The .operations field is an addition of this specification (see below), while the interpretation of .doc as a set of updates (instead of a value) is also an addition of this specification.

Other fields might be defined, although best practices would suggest that any .id-related data should be provided in the .doc object. (In other words, fields at the root of the message object should be metadata about the message itself, while payload content is carried in .doc or .value in most cases, except for complex transformations carried in .operations.)

(In other words the .doc / .value convention is similar to the .payload convention in Node-RED.)

Update operations

(This section is implemented in red-rings-semantic, red-rings-path, and red-rings-couchdb.)

The "override old values with new values" semantic doesn't work because the client won't have access to the old record in its entirety, the policy won't have access to the old record either, etc.

Therefor we need to specify operational semantics rather than data.
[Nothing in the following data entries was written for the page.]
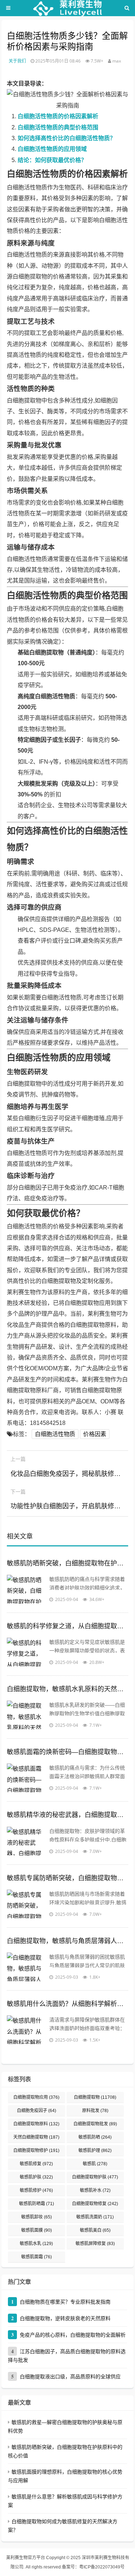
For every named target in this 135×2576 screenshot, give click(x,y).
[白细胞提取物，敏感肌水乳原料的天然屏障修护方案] (26, 1715)
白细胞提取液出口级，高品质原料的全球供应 (70, 2376)
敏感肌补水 (95, 2190)
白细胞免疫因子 (36, 2110)
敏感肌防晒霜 (36, 2203)
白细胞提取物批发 (95, 2123)
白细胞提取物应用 (36, 2097)
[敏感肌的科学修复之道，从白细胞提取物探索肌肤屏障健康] (26, 1652)
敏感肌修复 (36, 2163)
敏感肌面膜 (36, 2230)
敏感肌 (95, 2163)
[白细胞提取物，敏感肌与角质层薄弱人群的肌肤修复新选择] (26, 1966)
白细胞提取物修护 (36, 2150)
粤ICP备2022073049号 (102, 2567)
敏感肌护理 (95, 2150)
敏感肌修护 (36, 2190)
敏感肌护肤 (36, 2177)
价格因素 (94, 1434)
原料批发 (95, 2110)
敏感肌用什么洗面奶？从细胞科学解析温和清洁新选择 (68, 2003)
This means for example:

  • create a document (and set some values)
  • delete a document
  • modify values:
    • replace a field's value with a new one
    • delete a field
    • append (to array)
    • add (to set, on deepEqual)
    • remove (from set, on deepEqual)
    • splice from array (using index)
    • remove from object (using key)

Notice: as previously mentioned, all values are JSON values (string, number, object, array, true, false, null).

So basically we're looking for some kind of language to use to specifiy those operations and combine them (imperatively and in a way that can be parsed by the client_policy code easily).
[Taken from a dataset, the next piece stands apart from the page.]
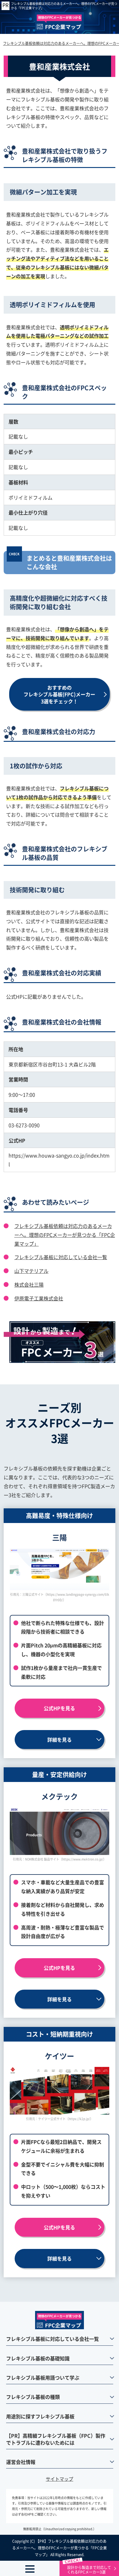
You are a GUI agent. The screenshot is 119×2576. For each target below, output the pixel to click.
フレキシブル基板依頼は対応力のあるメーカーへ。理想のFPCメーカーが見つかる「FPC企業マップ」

Some references: JSONpath, JSONata But both offer something much closer to Turing-complete, which means the descriptions can't be analyzed by a security policy.

Maybe something along the lines of (again) flat-ornaments, with operations:

["set",json-path,value] — set a value (notice that `null` is a valid value)
["set",json-path] — remove at json-path
["union",json-path,value...] — treat array at json-path as a Set (Redis' `sadd`) using deepEqual
["minus",json-path,value...] — treat array at json-path as a Set (Redis' `srem`) using deepEqual
["append",json-path,value] — append to array
["splice",json-path,start,count,value...] — same as existing 'splice'


  • creation is done by not specifying a revision.
  • deletion is done by setting _deleted to true using any of the set operations, or setting the deleted meta-tag.
  • json-path may be specified as a string or a JSON structure.

Using the above operations, the semantics of the .doc field in an UPDATE operation is no longer "this field contains the new value of the document" but "this field contains a list of set operations". With proper policies this is actually transparent to a consumer of the data for most operations (the policy will provide only the proper fields in NOTIFY messages, and allow modifications of the proper fields in UPDATE messages).


(This section is currently implemented in red-rings-couchdb/attachments, for example.)

For binary content, backends should automatically map attachments with two URIs:

  • one to upload new content
  • one to download the content

For example in CouchDB this is done using

    content_ype: "text/plain"
    (data: base64-encoded-data)
    (length: …)
    (digest: "…")
    (revpos: …)
    stub: true
    download_uri: "…" # e.g. Ceph/AWS `getSignedUrl` for `getObject`
    upload_uri: "…" # e.g. Ceph/AWS `getSignedUrl` for `putObject`, or `createPresignedPost`

The policy can then filter out whatever should be made available to the client (e.g. only download_uri, no URI, etc.).

Typically a backend could also include some kind of proxy for its database (e.g. CouchDB with Proxy Authentication) if the database doesn't support cross-upload/download (similarly to what Ceph/AWS do with the signed URLs).